Como hemos mencionado, el lenguaje construye realidades a través de su uso, por lo que normalizar la palabra discapacidad no solo aportaría un gran valor en la contribución de la inclusión plena de estas personas, sino que ayudaría a eliminar asociaciones y creencias erróneas que se tienen sobre el concepto. Al entender la discapacidad desde un punto de vista capacitista, centrado únicamente en lo que puede o no hacer una persona, lleva a la asociación, con frecuencia, de las siguientes falsas creencias.

Por ejemplo, que la discapacidad va ligada, de manera directa, a la falta de alguna capacidad.
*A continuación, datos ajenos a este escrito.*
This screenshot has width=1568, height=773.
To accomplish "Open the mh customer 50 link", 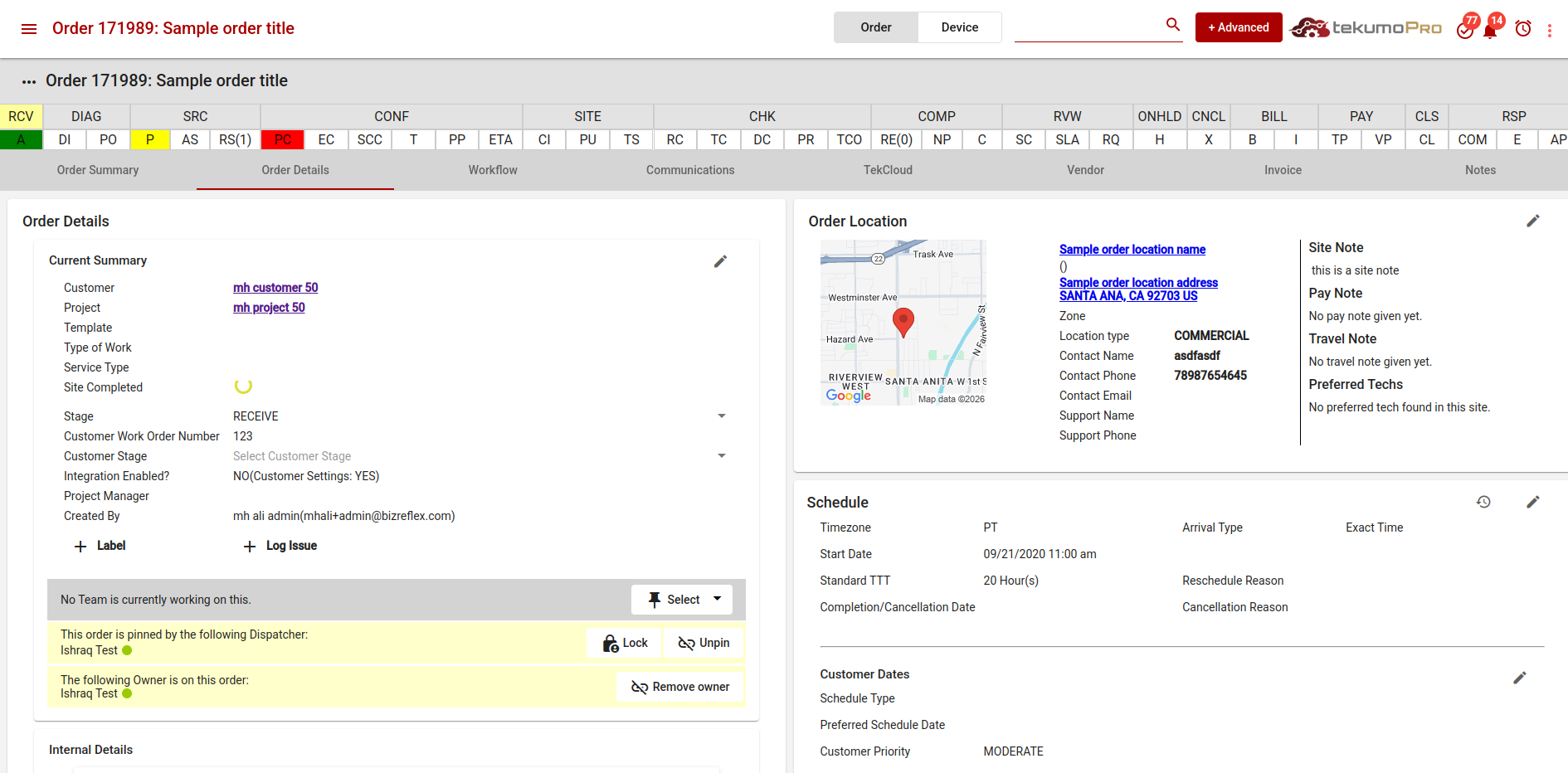I will 275,288.
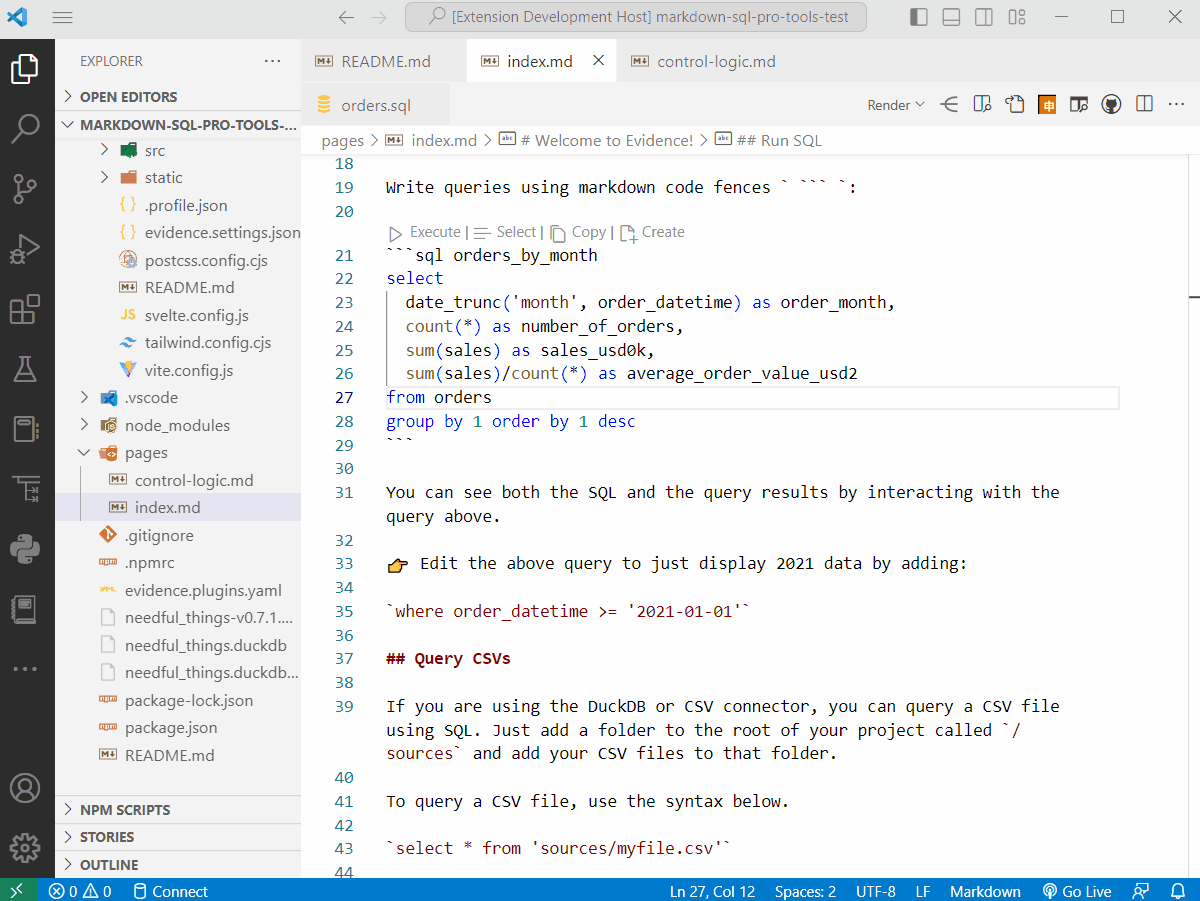
Task: Open the Python icon in activity bar
Action: 25,548
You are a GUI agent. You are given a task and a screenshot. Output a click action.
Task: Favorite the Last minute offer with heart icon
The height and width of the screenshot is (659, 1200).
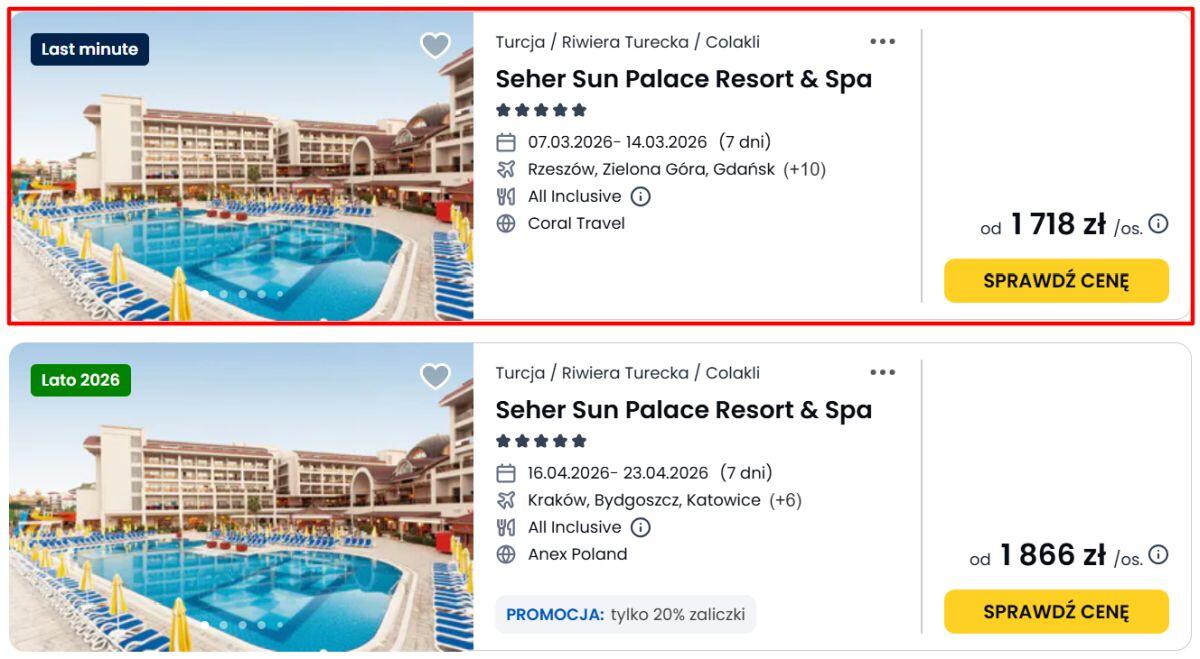click(435, 46)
Ello genera que las personas utilicen de manera equivocada el término discapacidad al hablar de sus propias capacidades: “Soy discapacitada en pintura”. Esto no solo refuerza el estigma negativo, sino que pone por delante de la persona, al concepto, creando con ello la idea de que la discapacidad define por completo a una persona.
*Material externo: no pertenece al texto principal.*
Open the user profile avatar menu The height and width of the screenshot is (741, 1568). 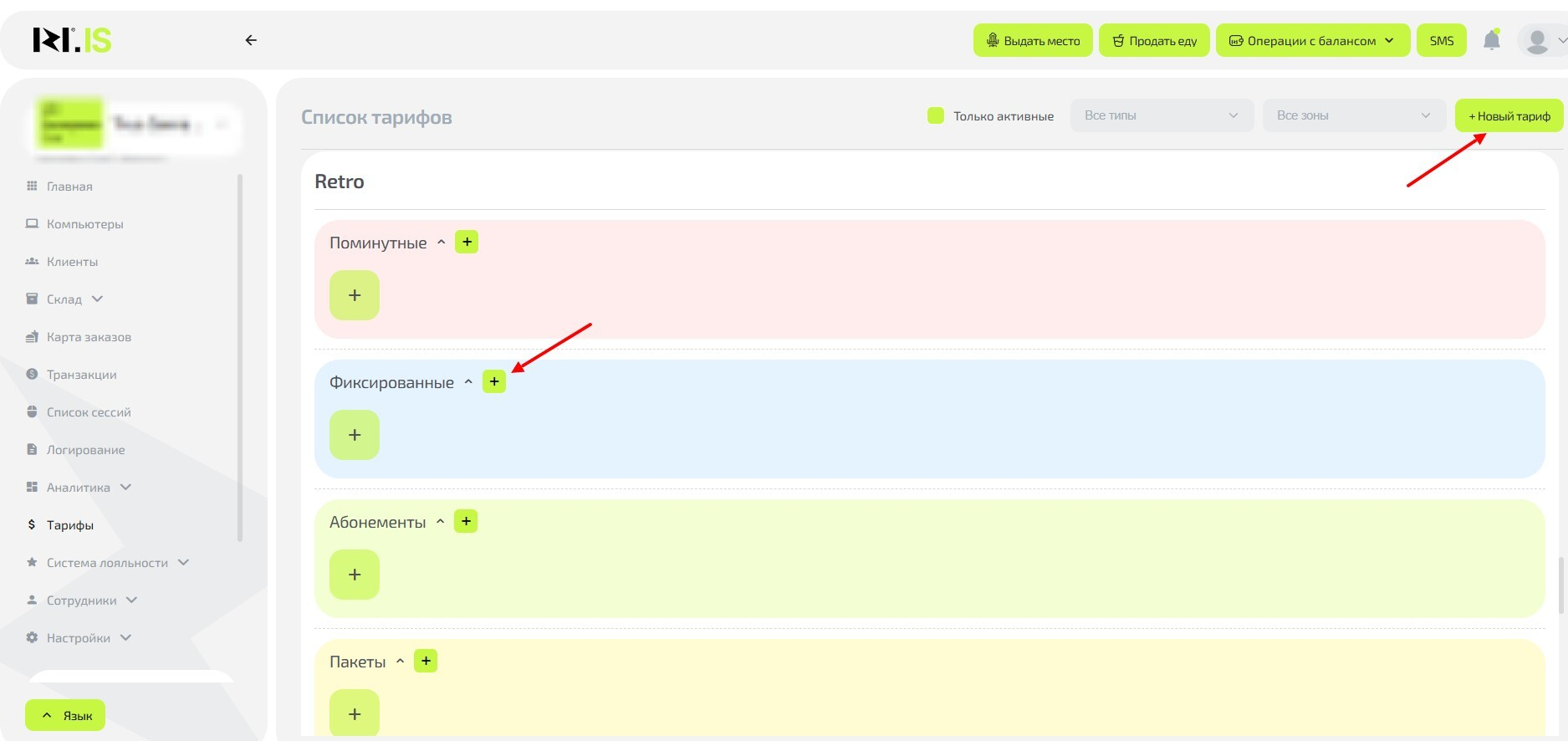pos(1537,40)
Asimismo, que la discapacidad y la dependencia son símiles. Es un error frecuente la asociación o confusión entre los términos. Sin embargo, las personas con discapacidad no son necesariamente dependientes. La dependencia se mide en grados de necesidad de apoyo que no solo surgen como consecuencia de tener una discapacidad, sino que puede desarrollarse tras un proceso de enfermedad o como consecuencia de la edad.

También, que la discapacidad es, en sí misma, una enfermedad. Si bien hay enfermedades que, a causa de las secuelas y repercusiones que tienen, pueden derivar en que la persona tenga una discapacidad. Pero por sí mismas no son equivalentes. La discapacidad es un término que alude a las barreras sociales, personales y laborales que una persona, a causa de una condición física, sensorial, psicológica o neurológica, se encuentra en el día a día, ya sea en el entorno más inmediato, o en los distintos contextos en los que se desenvuelve.
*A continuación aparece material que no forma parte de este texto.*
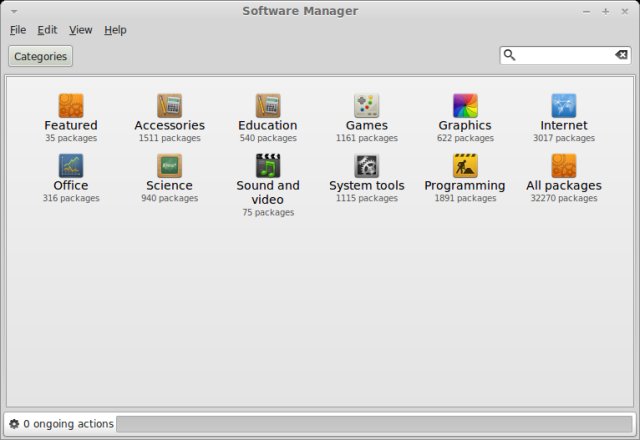
Task: Browse the Science category icon
Action: pos(169,165)
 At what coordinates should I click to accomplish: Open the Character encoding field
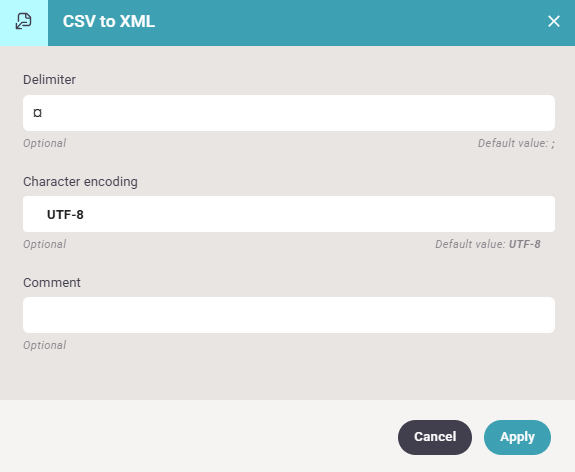289,214
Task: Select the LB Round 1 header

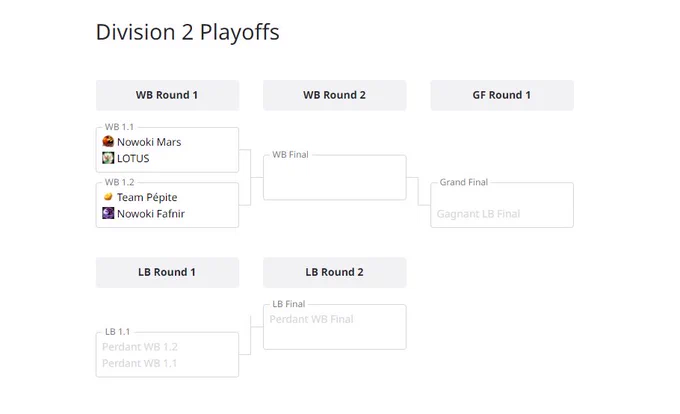Action: (x=167, y=272)
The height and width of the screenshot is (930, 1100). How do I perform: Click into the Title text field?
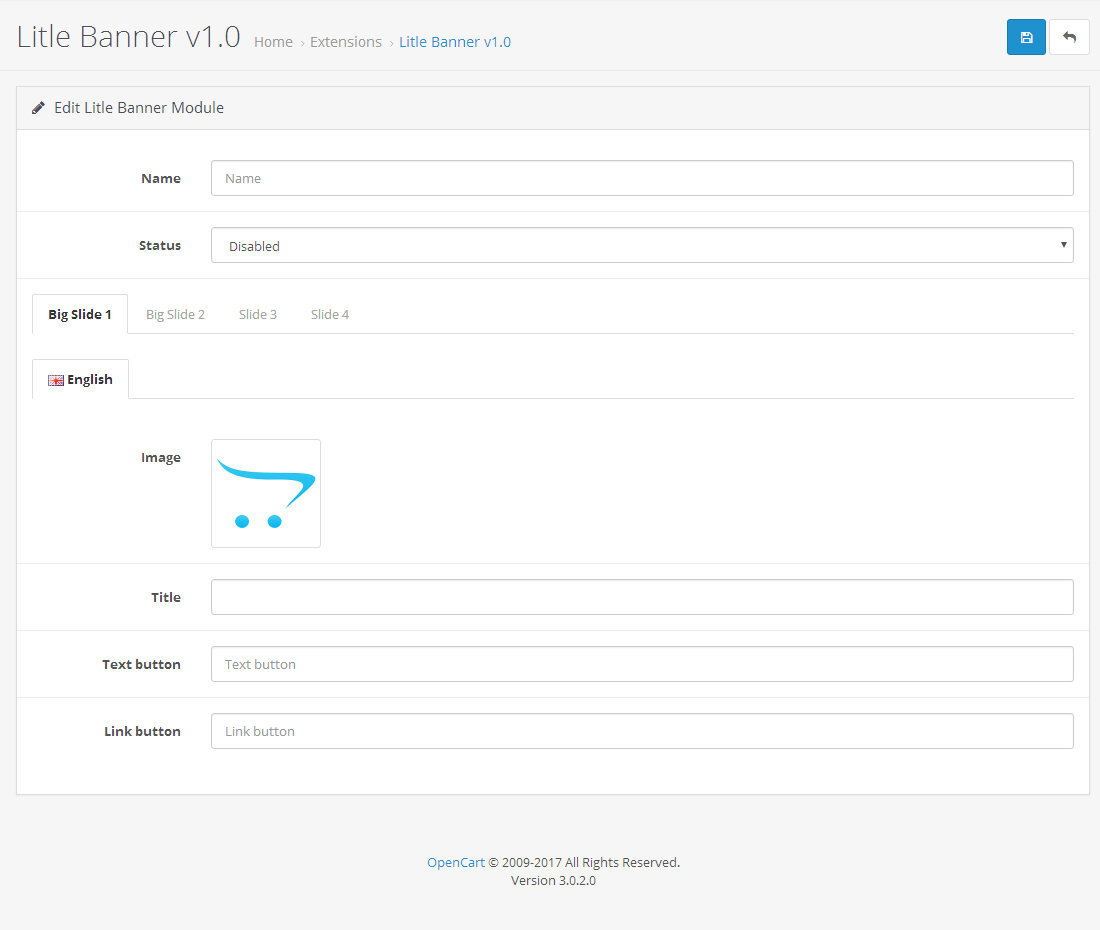pyautogui.click(x=642, y=597)
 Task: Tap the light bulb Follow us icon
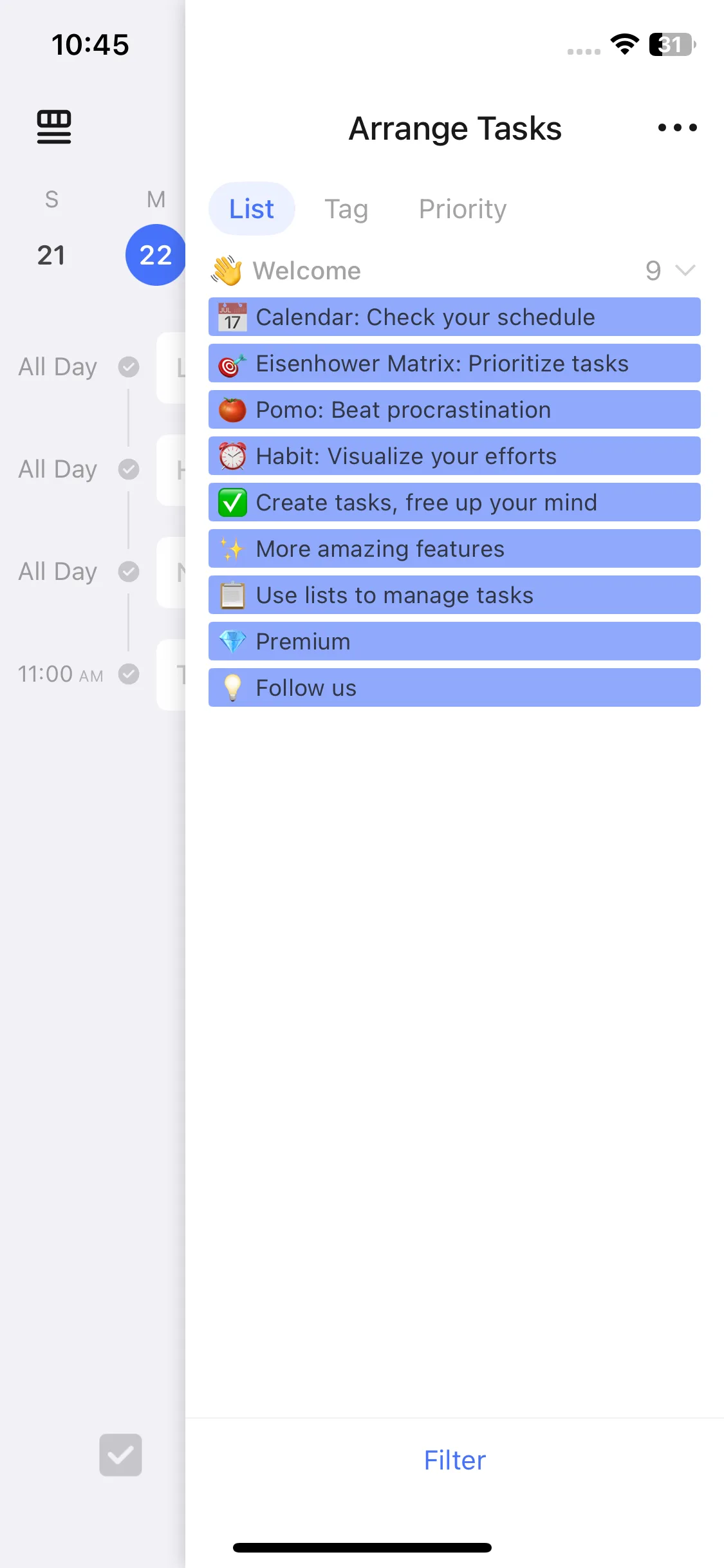click(232, 687)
O, incluso, que cuando seamos mayores, tendremos discapacidad. Como hemos dicho antes, enfermedad no es sinónimo de discapacidad, por lo que podemos avanzar en la vida e ir cumpliendo años con achaques pero que no va de la mano de tener un certificado de discapacidad ni un grado de dependencia. Podemos ser mayores: sin discapacidad y sin dependencia; sin discapacidad y con dependencia; con discapacidad y sin dependencia, y con discapacidad y con dependencia.

Si ser mayor fuese de la mano de tener discapacidad, las personas con esta situación previa, al llegar a esa edad avanzada, tendrían más añadidas y diferentes a la de origen. Esto no es real. Intentar normalizar la discapacidad indicando que todos y todas la tendremos en algún momento para generar mayor empatía no soluciona la problemática actual de considerar a cada persona con discapacidad única con sus capacidades, competencias y habilidades propias y eliminar los sesgos, prejuicios y creencias erróneas. 

Al tener estas ideas en el imaginario social, los entornos laborales, en lugar de mostrarse abiertos a la discapacidad, la rechazan. Porque estas asociaciones no son únicamente y por sí solas el foco de la desigualdad, sino que generan presuposiciones sobre estas personas: que faltan más al trabajo, que son “menos capaces” que otras, que “no pueden” hacerlo de la misma manera… En definitiva, que suponen una fuente de necesidades en lugar de una fuente de enriquecimiento.

Como el punto de partida es visto desde la necesidad, genera, a su vez, otro tipo de falsa creencia: las personas con discapacidad tienen mayor resiliencia y fuerza de voluntad que las personas sin discapacidad. Ello, aunque a priori podría resultar algo positivo, genera que se invaliden los logros de las personas con discapacidad, ya que se sobreentiende que el esfuerzo “extra” que deben hacer, se debe a la discapacidad, pero que se trata de logros que todas las personas sin ella pueden alcanzar. 

No debemos olvidar que es tarea de todas las personas lograr la transformación de los entornos sociales y laborales, y que ese cambio comienza con gestos tan pequeños como cuidar nuestro uso del lenguaje para que sea cada vez más inclusivo.

***Beatriz Coleto es coordinadora del Centro Especial de Empleo de Vivofácil.